## The problem
Give the lines below, from the one containing "Where should I click to: Go" through the last line, as a JSON list of strings with one string per line, leaving out blank lines. Leave the pictures out of the answer.
## Begin Records to process
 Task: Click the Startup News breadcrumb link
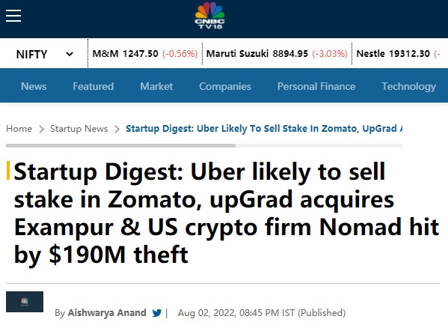[79, 129]
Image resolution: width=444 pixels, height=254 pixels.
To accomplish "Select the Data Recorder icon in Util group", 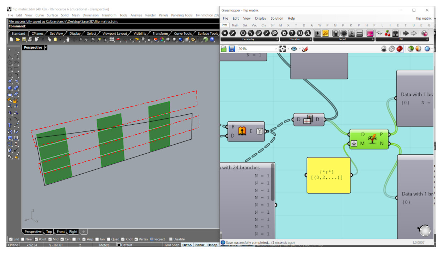I will point(395,34).
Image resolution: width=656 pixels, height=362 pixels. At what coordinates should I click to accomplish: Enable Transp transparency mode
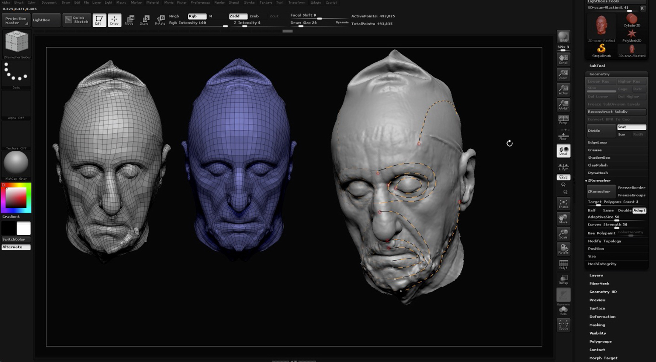[563, 279]
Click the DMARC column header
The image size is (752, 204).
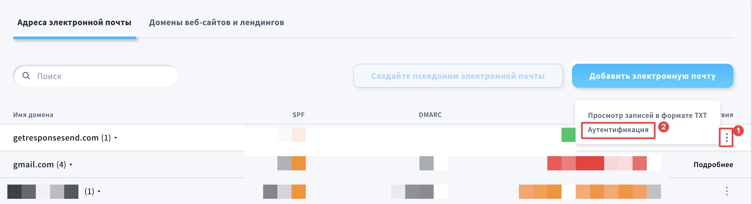tap(430, 115)
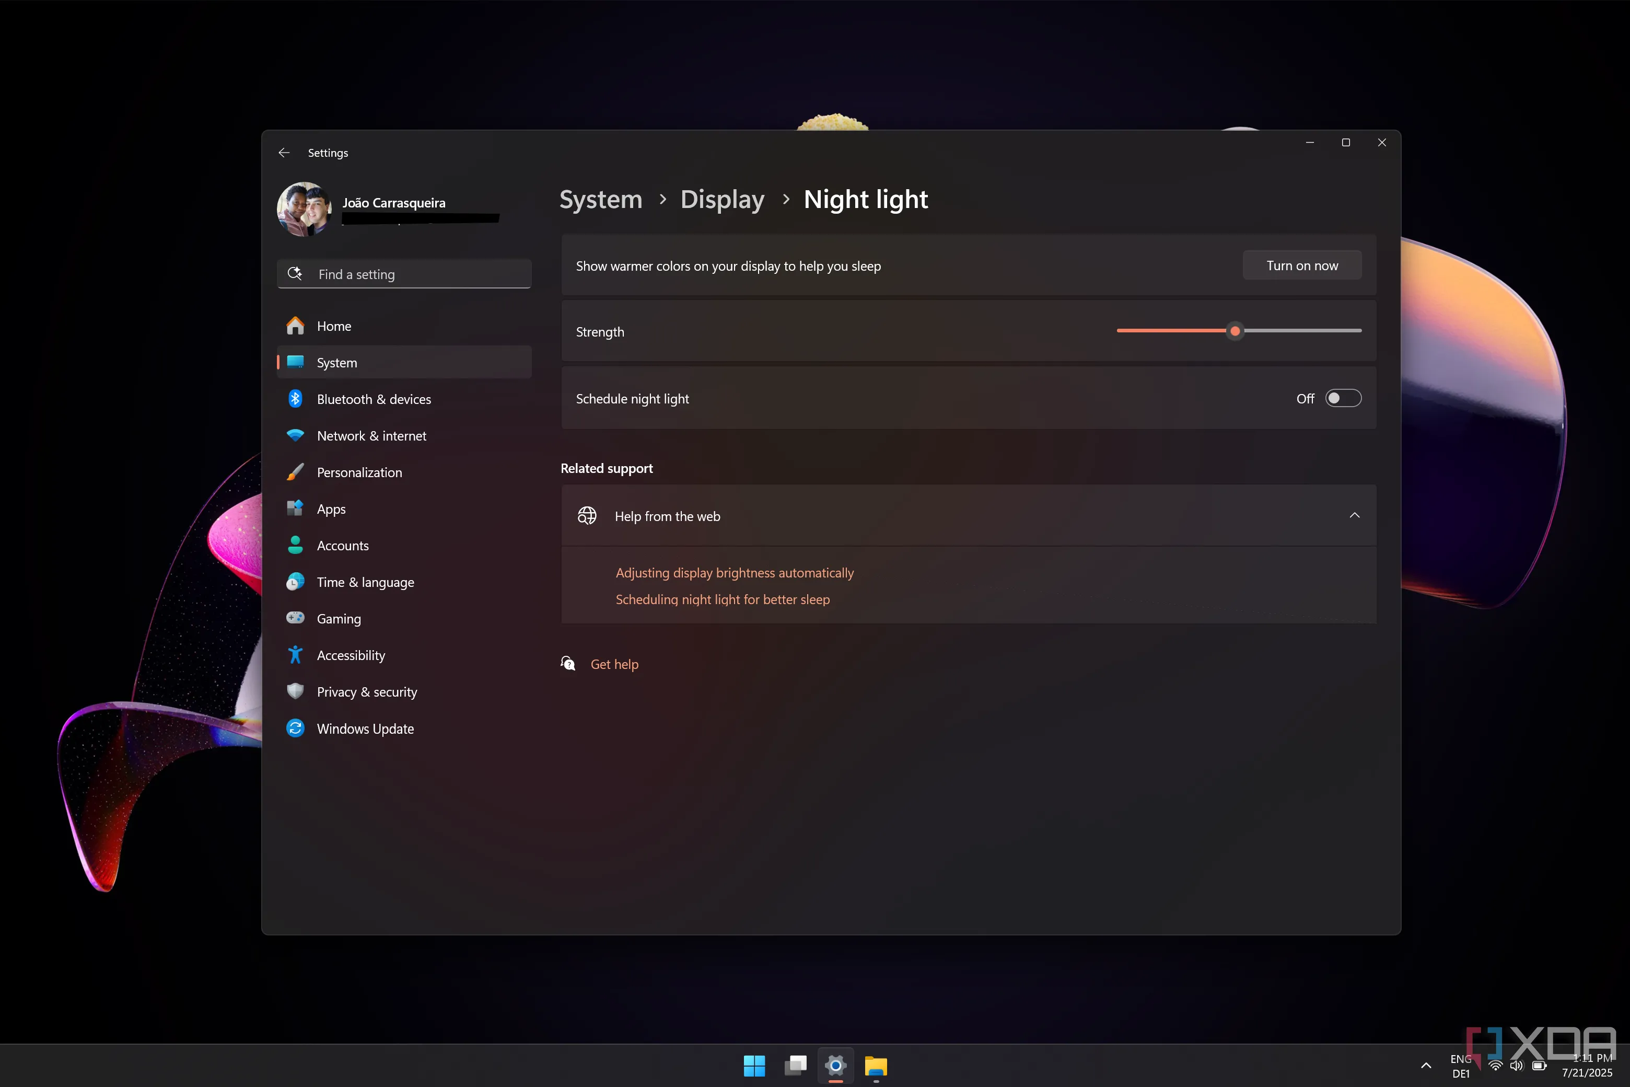Open Bluetooth & devices settings
1630x1087 pixels.
click(374, 399)
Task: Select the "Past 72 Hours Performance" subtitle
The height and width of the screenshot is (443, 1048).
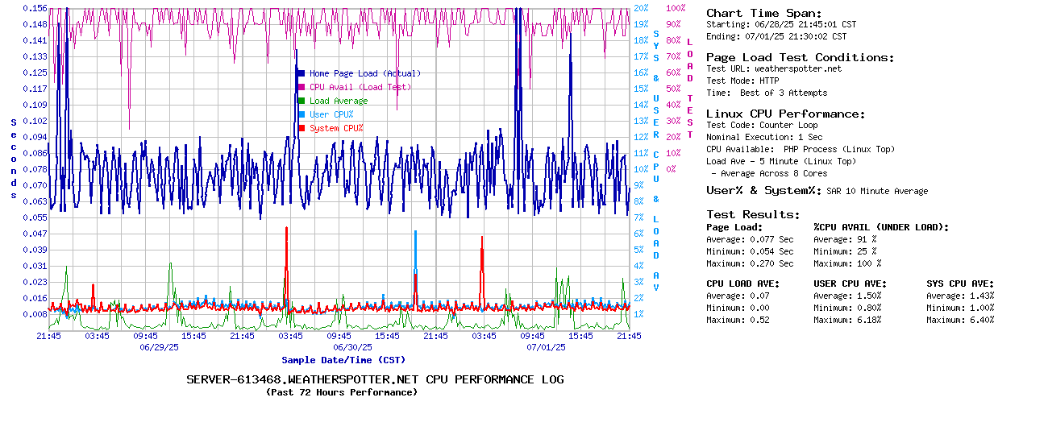Action: pos(341,392)
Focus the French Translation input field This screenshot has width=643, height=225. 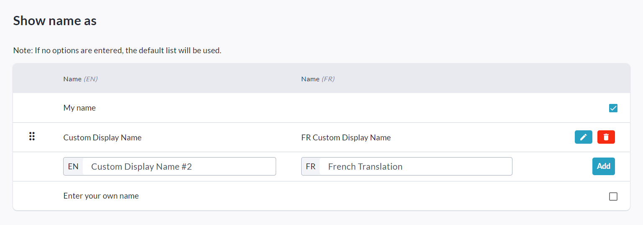(x=415, y=166)
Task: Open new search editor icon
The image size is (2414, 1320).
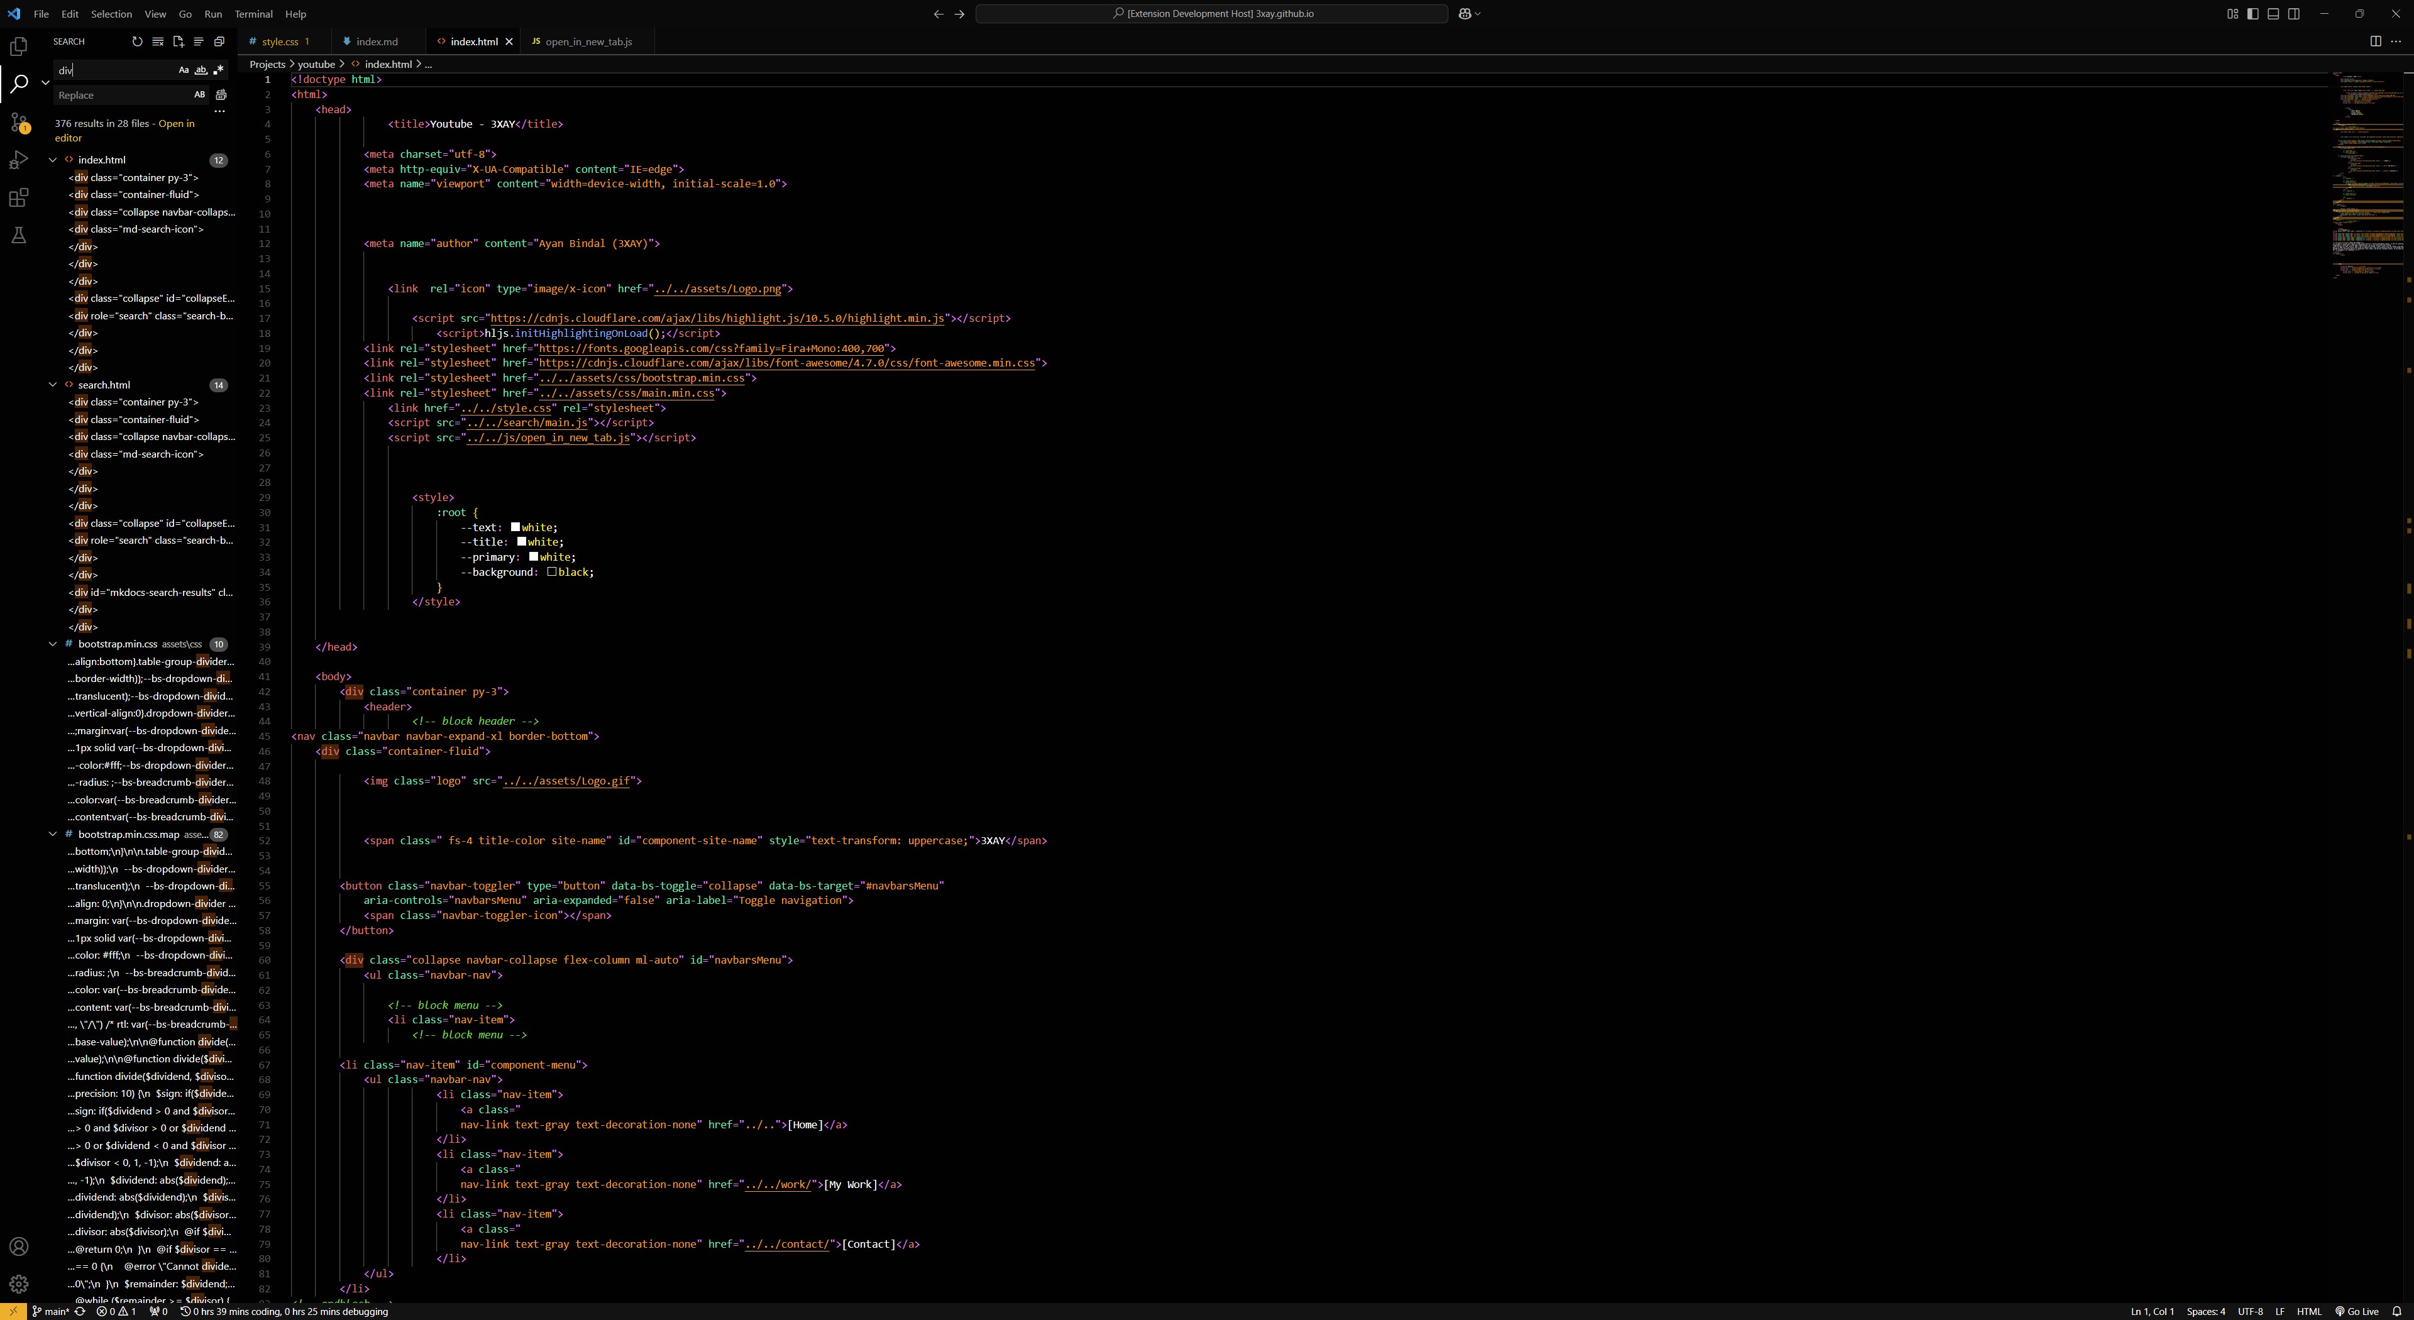Action: (178, 41)
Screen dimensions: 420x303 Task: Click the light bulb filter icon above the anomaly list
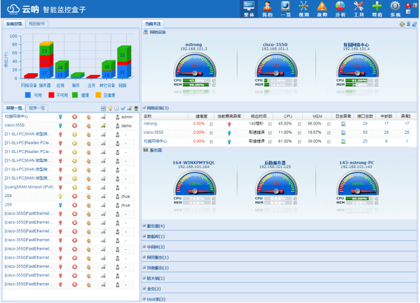click(x=110, y=108)
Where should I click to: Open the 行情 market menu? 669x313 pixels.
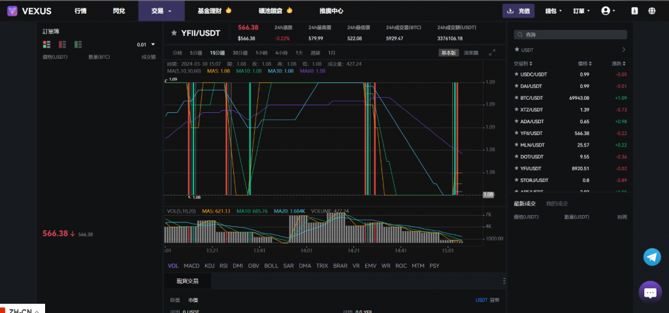coord(80,10)
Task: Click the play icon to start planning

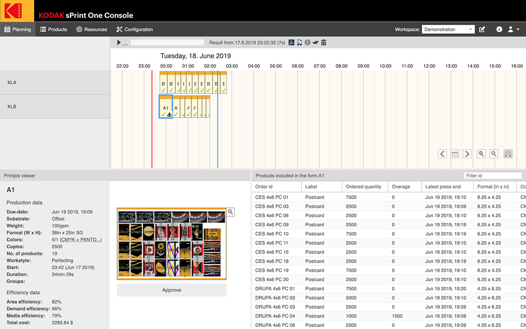Action: (119, 43)
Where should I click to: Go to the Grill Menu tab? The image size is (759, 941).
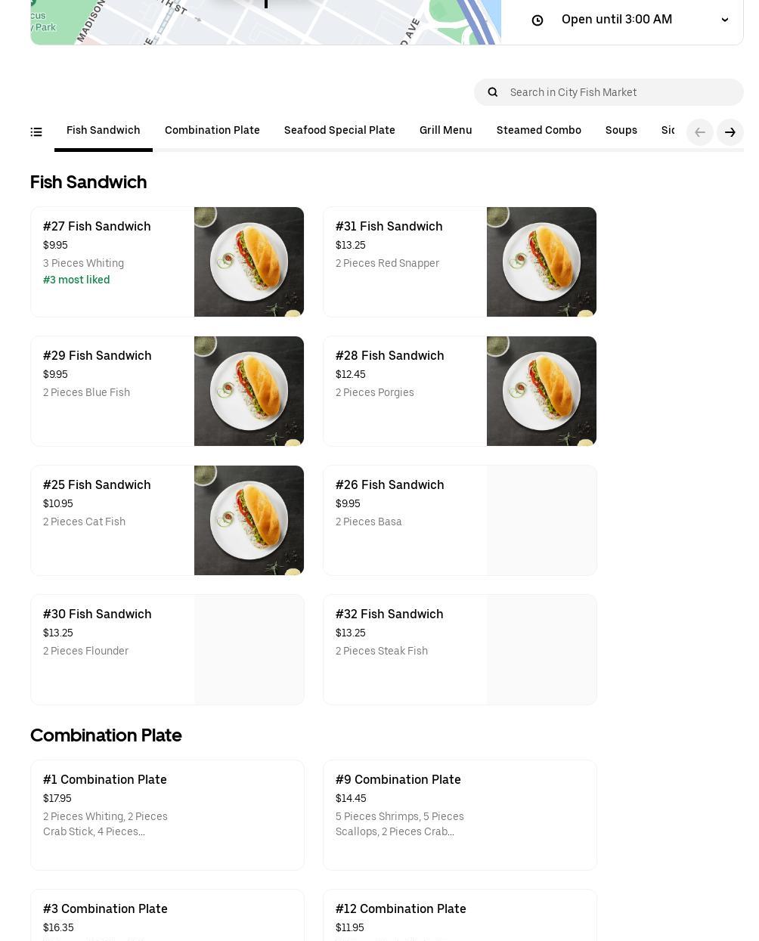[446, 131]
## End Records to process
## Exercise answer
[
  "Where should I click to: Go to the Grill Menu tab? The image size is (759, 941).",
  "[446, 131]"
]